Dr. Klapow says, Take the transition incrementally. Be patient, communicate with each other, and respect each others' needs regarding more or less time apart as the transition takes place.
Just as re-adjusting to office life will take time, finding a new home balance will require time.
While they used to be able to go to the grocery store together and deal with household chores as they arise, Jess says she and her partner have had to establish a more formal division of work. She says she does the laundry and shopping on weekends. By the time my boyfriend is still at home during the day, he does most of the work, explains the 34-year-old.
Working from home provides Las and their partner with consistent routines, but they also share the desire to change cooking and cleaning routine each week depending on their spouses availability. My partner works retail, so her schedule is not reliable, they add. Every time they get their hours for the week, we have to sit down and make a plan, she added.
Dr. Robinson-Brown encourages her patients to start small with these new lifestyle changes and to be open as they go.
She adds, Build up to a new normal that works for you. Dont underestimate the power of a text or quick video chat to ground you and remind you that your partner will be with you when you get back home.
What About Couples That Never Worked IRL?

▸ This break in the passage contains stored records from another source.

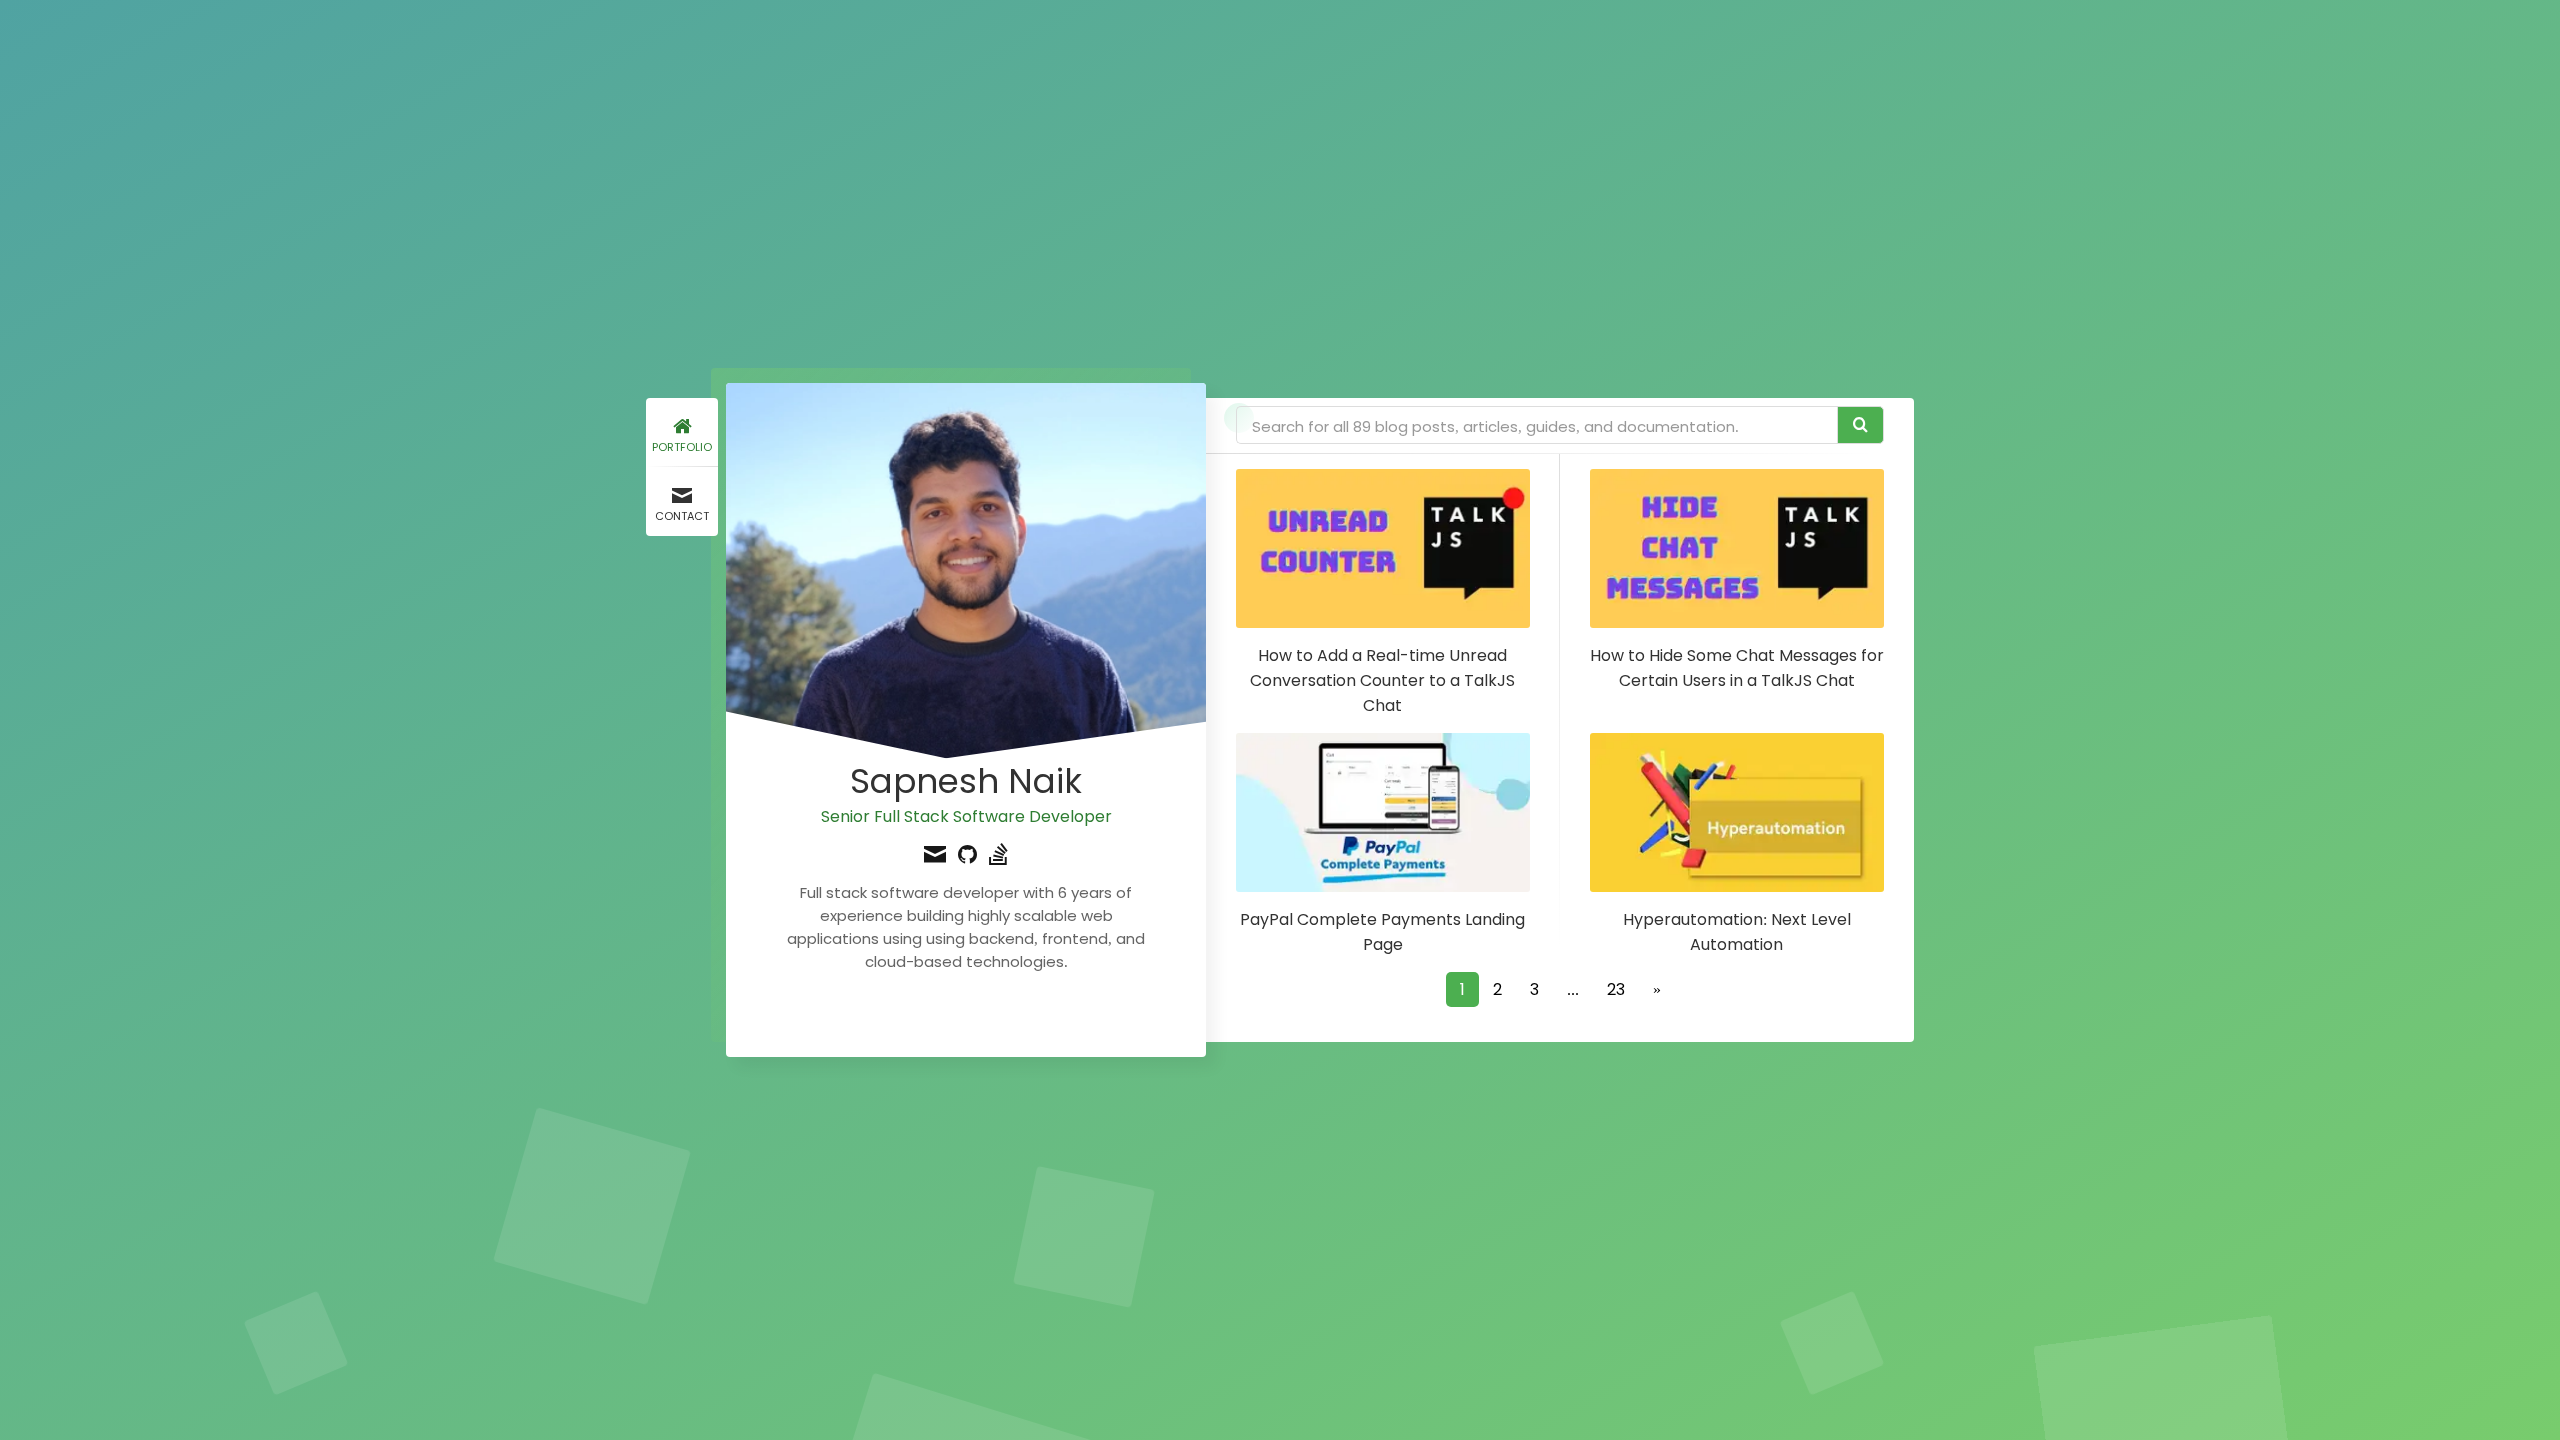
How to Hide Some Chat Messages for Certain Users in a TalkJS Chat (1737, 668)
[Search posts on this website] (1860, 425)
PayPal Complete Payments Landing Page (1382, 932)
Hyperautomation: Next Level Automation (1737, 932)
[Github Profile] (967, 857)
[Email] (935, 857)
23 (1616, 989)
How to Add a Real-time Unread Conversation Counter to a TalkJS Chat (1382, 680)
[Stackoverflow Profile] (998, 857)
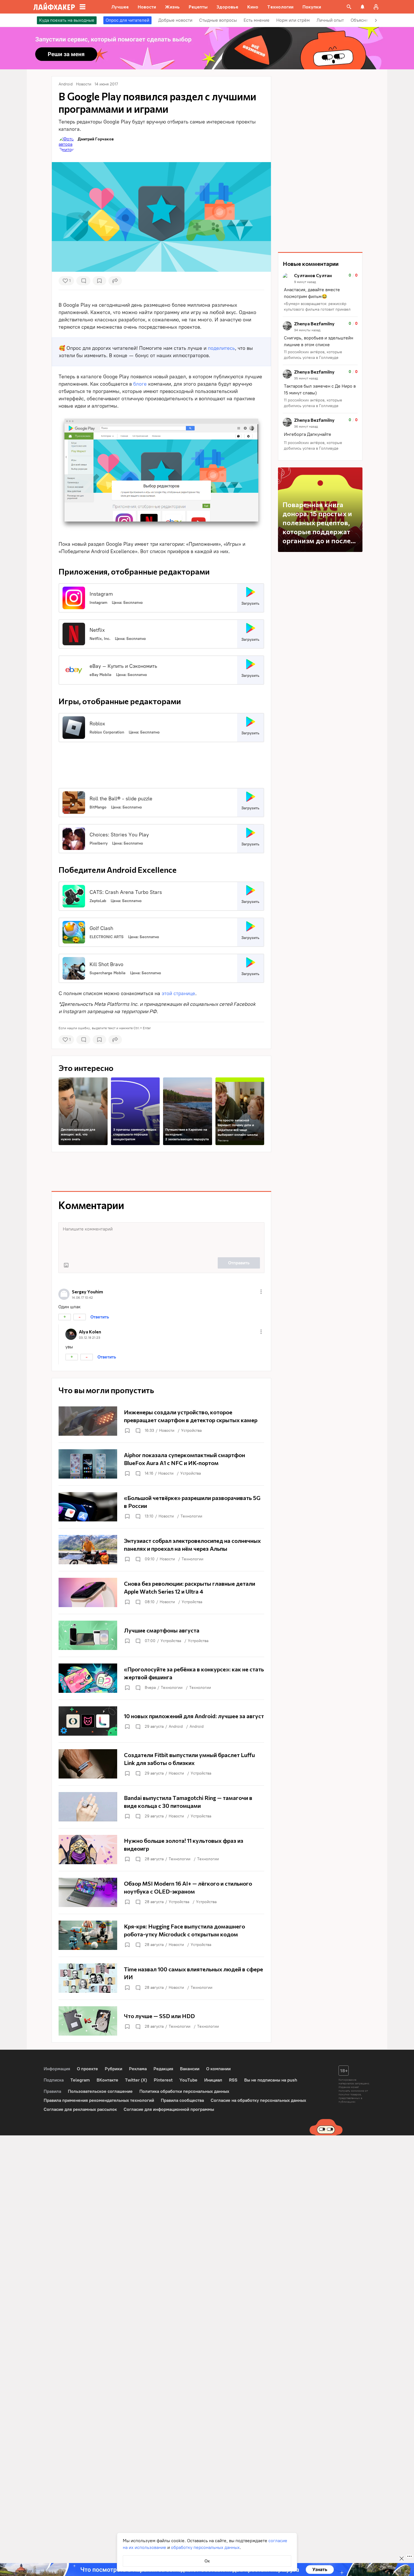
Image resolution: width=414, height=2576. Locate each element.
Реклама (223, 1140)
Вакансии (189, 2068)
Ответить (99, 1317)
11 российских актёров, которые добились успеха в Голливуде (313, 355)
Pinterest (163, 2080)
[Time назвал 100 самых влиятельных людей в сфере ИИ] (161, 1978)
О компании (218, 2068)
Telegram (80, 2080)
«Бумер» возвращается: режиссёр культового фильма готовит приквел (317, 306)
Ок (207, 2561)
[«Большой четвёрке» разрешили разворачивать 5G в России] (161, 1506)
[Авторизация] (376, 7)
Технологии (191, 1516)
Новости (166, 1430)
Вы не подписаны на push (270, 2080)
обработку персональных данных (205, 2547)
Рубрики (113, 2068)
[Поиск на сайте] (349, 7)
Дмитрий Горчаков (95, 138)
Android (176, 1726)
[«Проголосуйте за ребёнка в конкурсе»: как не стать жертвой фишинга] (161, 1678)
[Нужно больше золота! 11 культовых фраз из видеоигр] (161, 1849)
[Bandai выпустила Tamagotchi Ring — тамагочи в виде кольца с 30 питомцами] (161, 1806)
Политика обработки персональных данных (184, 2091)
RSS (233, 2080)
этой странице (178, 993)
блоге (140, 384)
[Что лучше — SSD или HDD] (161, 2021)
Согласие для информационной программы (169, 2109)
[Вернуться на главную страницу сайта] (54, 6)
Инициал (213, 2080)
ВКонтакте (107, 2080)
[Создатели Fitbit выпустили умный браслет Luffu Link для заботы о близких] (161, 1763)
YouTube (188, 2080)
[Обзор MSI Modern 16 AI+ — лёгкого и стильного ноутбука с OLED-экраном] (161, 1892)
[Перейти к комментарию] (320, 293)
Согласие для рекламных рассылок (80, 2109)
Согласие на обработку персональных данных (258, 2100)
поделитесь (221, 348)
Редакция (163, 2068)
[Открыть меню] (261, 1291)
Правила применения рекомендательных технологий (99, 2100)
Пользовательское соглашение (100, 2091)
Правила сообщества (182, 2100)
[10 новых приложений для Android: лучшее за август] (161, 1721)
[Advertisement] (161, 761)
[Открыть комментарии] (137, 1430)
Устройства (191, 1430)
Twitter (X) (136, 2080)
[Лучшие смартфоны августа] (161, 1635)
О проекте (87, 2068)
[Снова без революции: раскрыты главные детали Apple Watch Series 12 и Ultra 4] (161, 1592)
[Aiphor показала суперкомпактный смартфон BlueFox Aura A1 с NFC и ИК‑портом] (161, 1463)
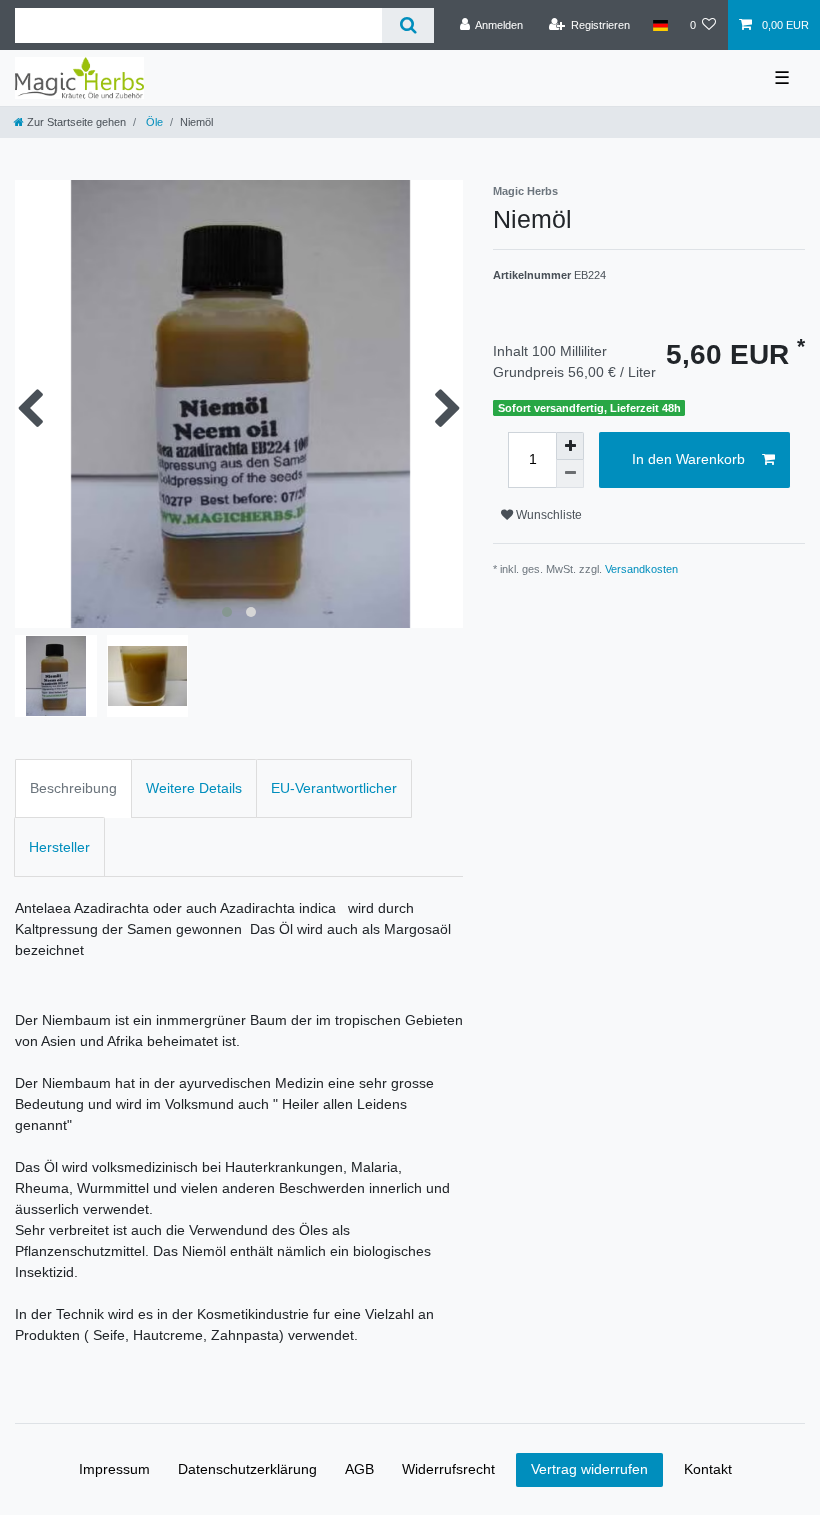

For service workers, healthcare professionals, and other individuals who went to work in-person during lockdown, the issue is more about coping with the return to employment narrative.
Jackie, 24, a bicycle courier, lives with her longtime partner, who works in the service industry. She explains that their conflicting schedules combined with the sheer exhaustion of the past year and a half has resulted in less quality time together. All the talk about the return to work now leaves Jackie and her partner feeling abandoned.
Jackie tells Bustle, The opening back up rhetoric is surreal. Its like everyoneve been on a meditation retreat while Im in spooky movies, he says.
Alice, a 27-year-old nurse, is equally perplexed, speaking about the strain the last year has taken on her love life. I've been a lot too exhausted and stressed out to devote any time or energy to my partner, she says. My capacity for emotional connection has significantly diminished, she added.
Both Alice and Jackie describe feeling pressure from friends and social media to be on dates or taking weekend getaways. Yet, they both have a tendency to avoid romantic activities, or at least an inability to.
Dr. Robinson-Brown explains that its completely understandable to feel overwhelmed right now for those on the front lines. Instead of trying to get you to have an elaborate, Bachelor-esque date with your partner, she suggests building your comfort and emotional bandwidth by doing small social activities. Start by meeting a friend for supper or jog in the park, and, if youre feeling up to it, try to take some intentional time with your partner.
As with many things, take it at a pace that works for you, she says.
Renewed Focus is led by Dr. Melissa Robinson-Brown, a licensed clinical psychologist and founder of Reneewed focus.
Joshua Klapow, Ph.D., is a clinical psychologist who practices as he works with children and adolescents.